The fertiliser and pesticide chemical companies are on the back foot and hurriedly trying to invent new ‘natural’ products.

There is nothing new to the realisation that golf is at its finest as a running game on fescue/browntop bent turf. To quote Jim Arthur “What was surmised a century and more ago has been proven by research and analysis countless times since.  The secret of good golf greenkeeping is to copy basic infertile conditions and ensure ideal conditions for deep-rooting by intensive deep aeration.  These same principles apply equally to every part of the golf course.”

Putting performance is very subjective and course managers need an objective measurement of reliability to resist the low handicap golfer who has just got on to the greens committee and having watched the brilliant TV spectacle of The Masters that is played on a totally artificial course, demanding the greens be cut lower to create more speed.
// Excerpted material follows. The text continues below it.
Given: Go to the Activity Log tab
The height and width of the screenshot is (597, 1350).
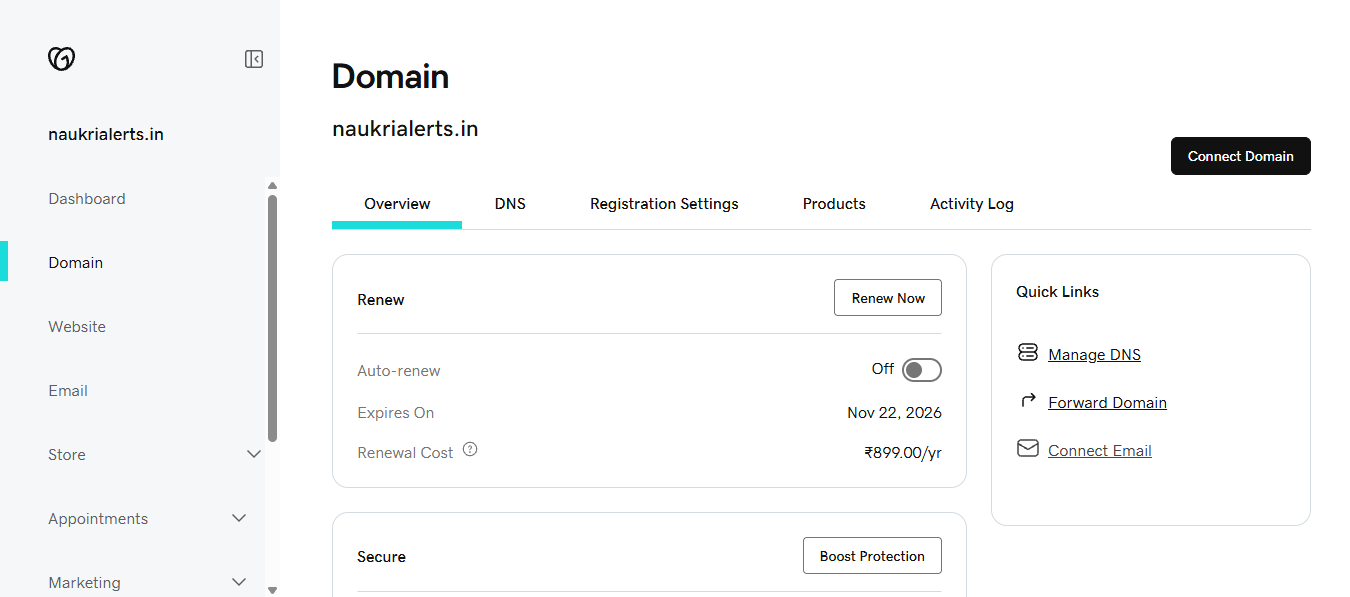Looking at the screenshot, I should point(971,204).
The STRI yearly performance check is a helpful objective test but clubs need their course manager to be able to regularly carry out themselves objective measurements of greens reliability performance, to be able to argue successfully for the pursuance of a long term policy. Luckily, what is new is that the late Nick Park set in motion the availability of the ‘greenstester’ that provides a low cost product for this vital role. (see www.finegolf.co.uk/what-is-fine-golf/value-in-finegolf/the-greenstester/)

To sum up: the money is starting to flow away from target golf and in a modern retro-trend back towards the running game. More clubs are going down the conservationist route of introducing fescue/bent grasses to give firmer, truer performance and use less water, fertiliser and pesticides.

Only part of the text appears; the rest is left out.